The presence of a waxy cuticle layer can also affect the total amount of PAHs accumulated in pine needles. We again focus on the comparison of the total amount of PAHs absorbed by pine needles and mosses in Fig. 4.6a. The pine needles examined in this study accumulated a significantly greater total PAH concentration than mosses. As Fig. 4.6b shows, this high PAH content can be attributed to the high content of LMW PAHs preferentially absorbed by pine needles.

4.3.1.1.1 Uptake Mechanisms

The cross-plots of the PAH isomer ratios (Fig. 4.7) show a clear distinction between the PAH sources in pine needles and mosses. Why did these differences occur? One potential explanation is that there is a stronger influence of wet deposition in mosses. Whereas mosses take up dissolved pollutants from precipitation (Thomas 1986), pine needles predominantly absorb gaseous PAHs via their stomata or diffusion (Lehndorff and Schwark 2004). This distinction in the uptake of pollutants can explain the differences in PAH sources and isomer ratios between these two plant types.
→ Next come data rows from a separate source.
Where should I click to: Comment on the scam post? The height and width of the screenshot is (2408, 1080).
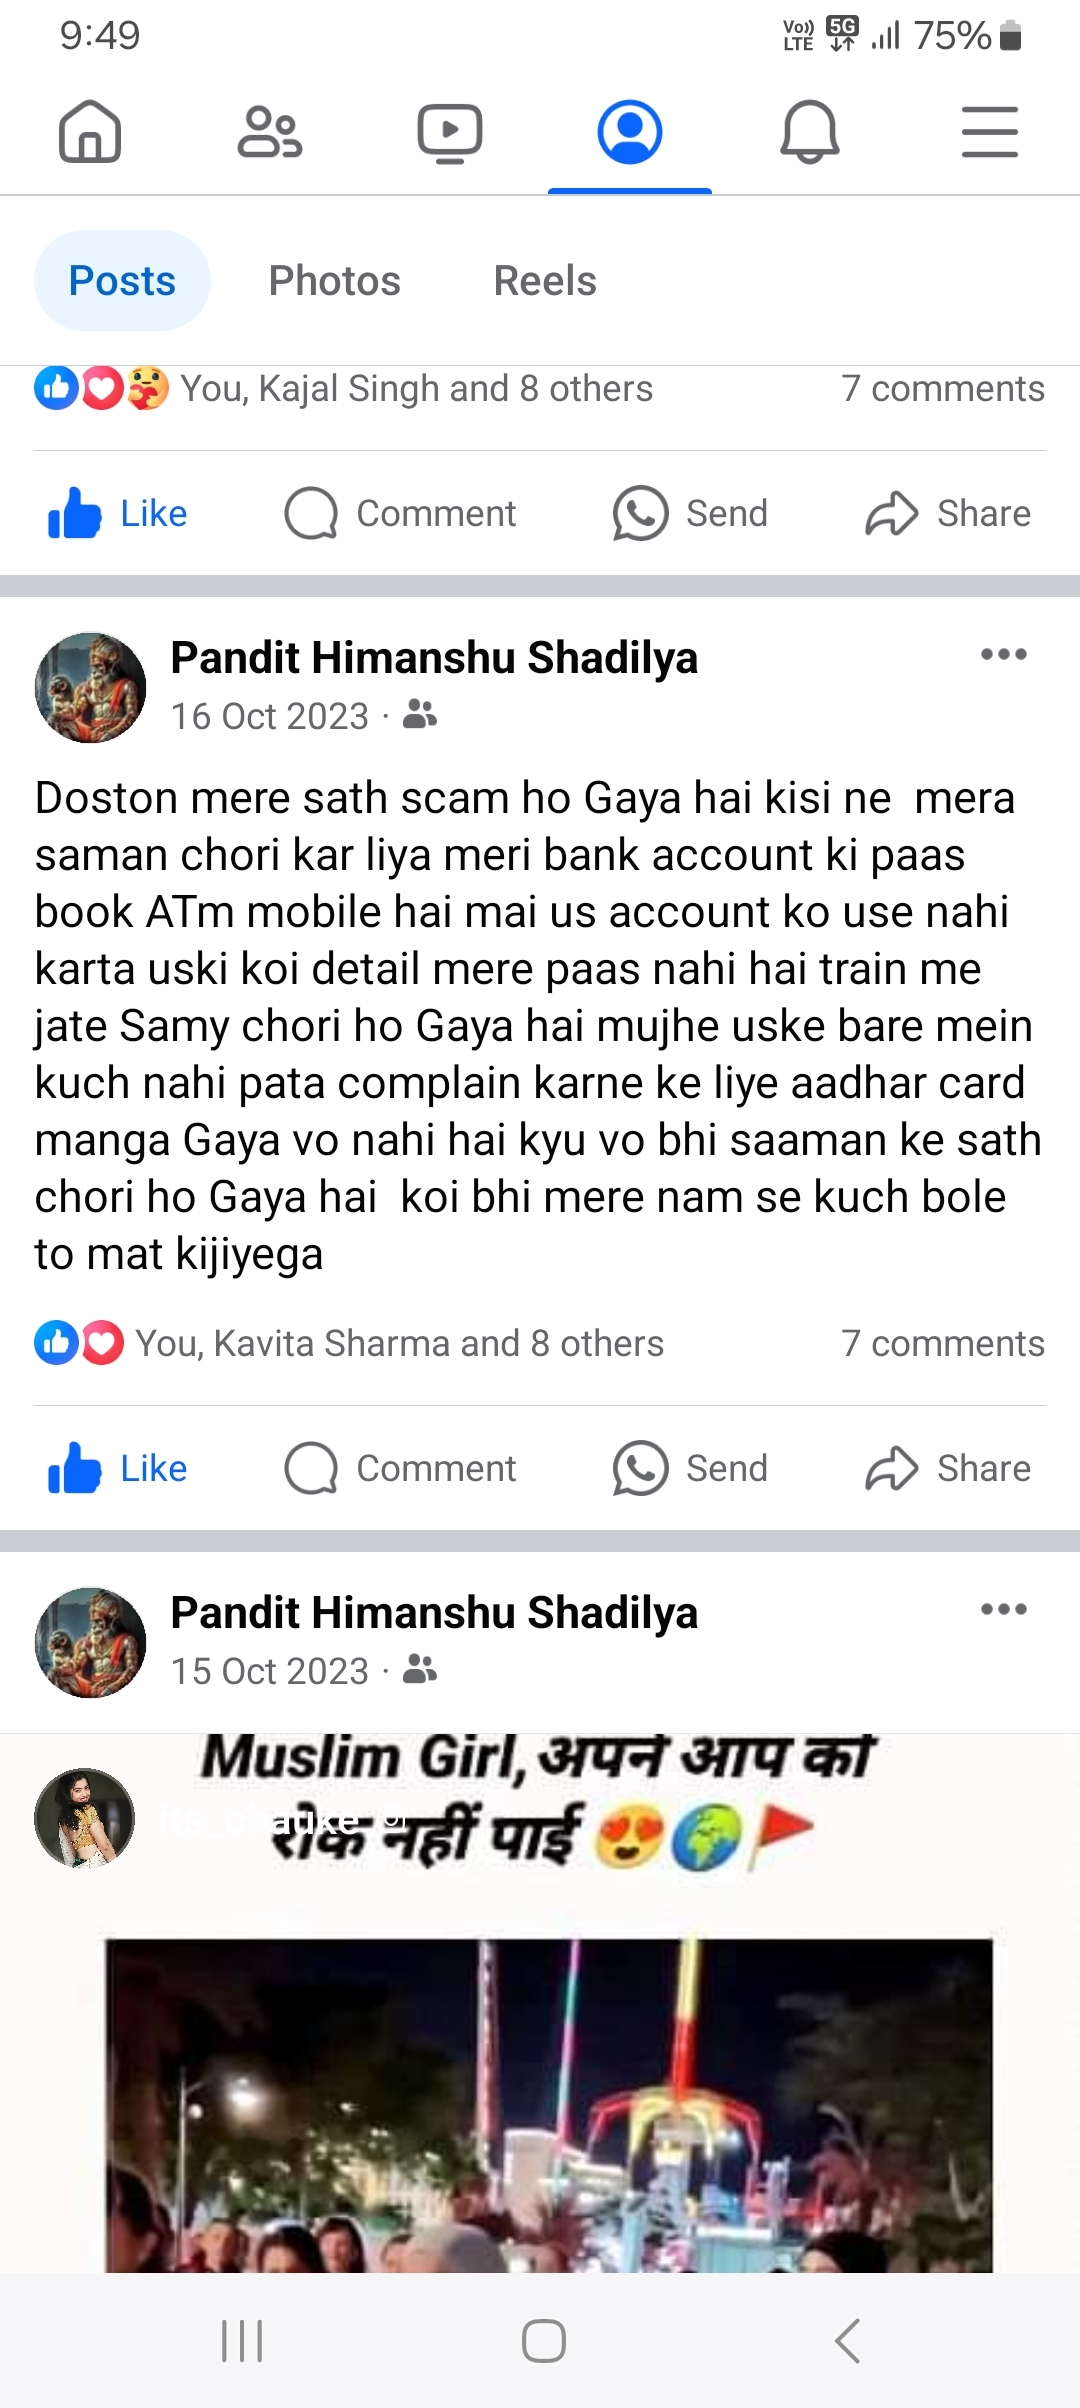pyautogui.click(x=400, y=1469)
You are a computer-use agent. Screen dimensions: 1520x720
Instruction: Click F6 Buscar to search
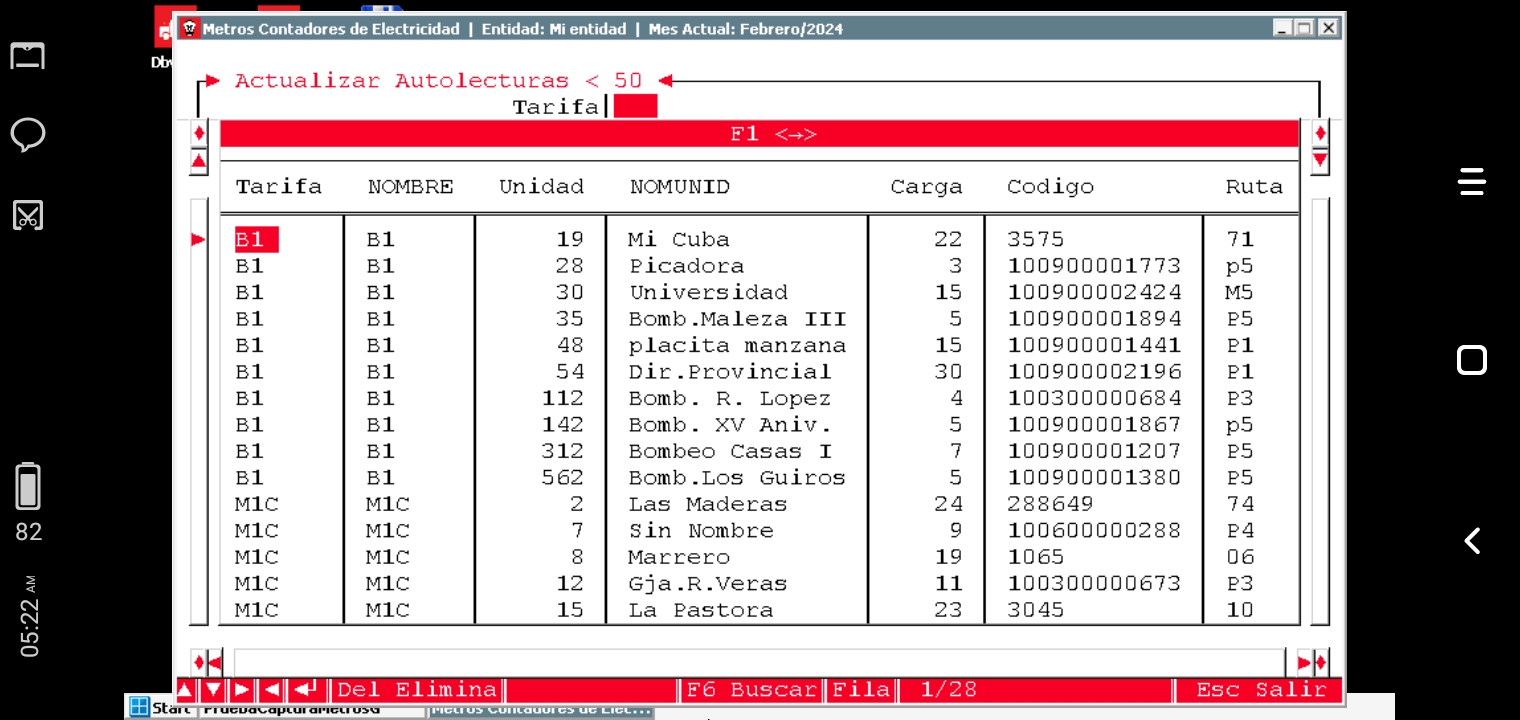click(750, 690)
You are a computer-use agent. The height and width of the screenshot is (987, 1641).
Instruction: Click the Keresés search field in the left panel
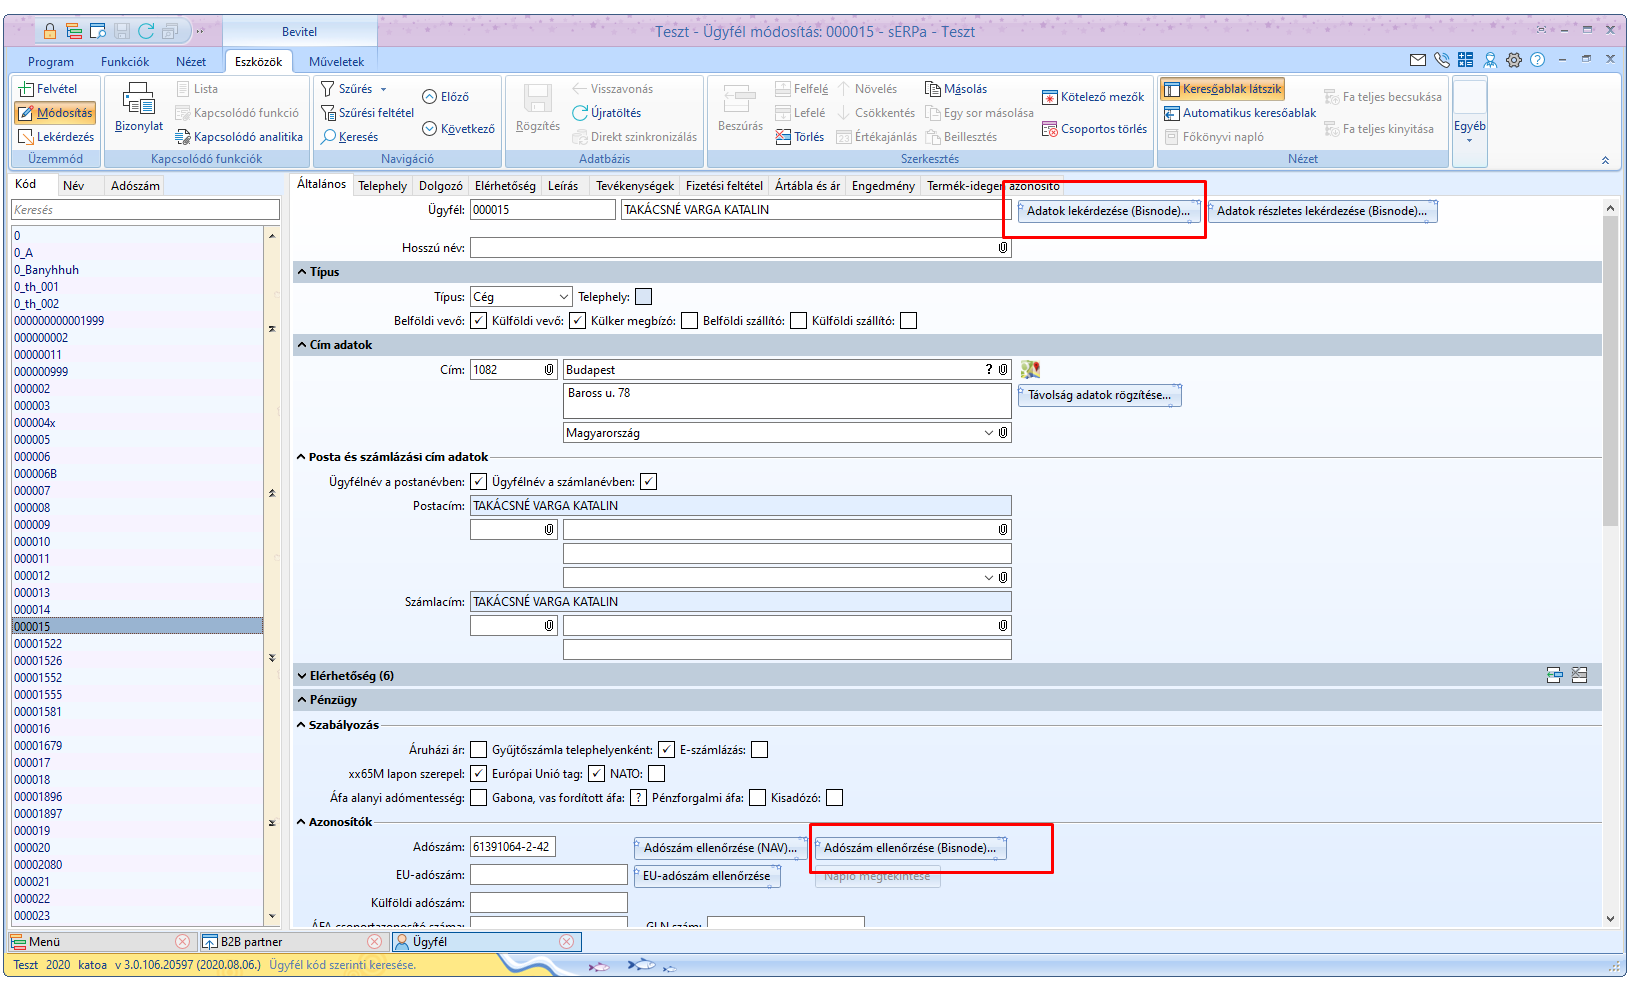pos(145,210)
4.3.1.1.2 Influence of Soil Particles

In addition to the differences in leaf structures and uptake mechanisms, the relatively high concentration of HMW PAHs in mosses may partly be influenced by their ability to take up PAHs through soil particles (Migaszewski et al. 2009). Although this absorption route has not been proven experimentally, the possibility is supported by a previous study by Kłos et al. (2012), who used radioactive markers to determine that mosses absorb soil particles along with the heavy metals adhering to them. HMW PAHs exist mainly as particles and therefore can easily be absorbed into the soil (Bozlaker et al. 2008; Wang et al. 2009). Therefore, mosses can uptake HMW PAHs through soil particles in the same manner as they absorb heavy metals from soil particles.

4.4 Conclusion

Our results showed that pine needles and mosses absorb different types of PAHs, a contrast that can be explained by their unique pollutant uptake mechanisms. From the perspective of biomonitoring, these findings indicate that we can multi-directionally assess PAH pollution by using both pine needles and mosses as bioindicators. More specifically, pine needles are reliable indicators of airborne LMW PAH pollution, whereas mosses can be used to evaluate complex HMW PAH pollution in atmospheric and soil environments. Utilizing a combination of bioindicators for a more comprehensive environmental evaluation is a novel concept that can contribute to the effective biomonitoring.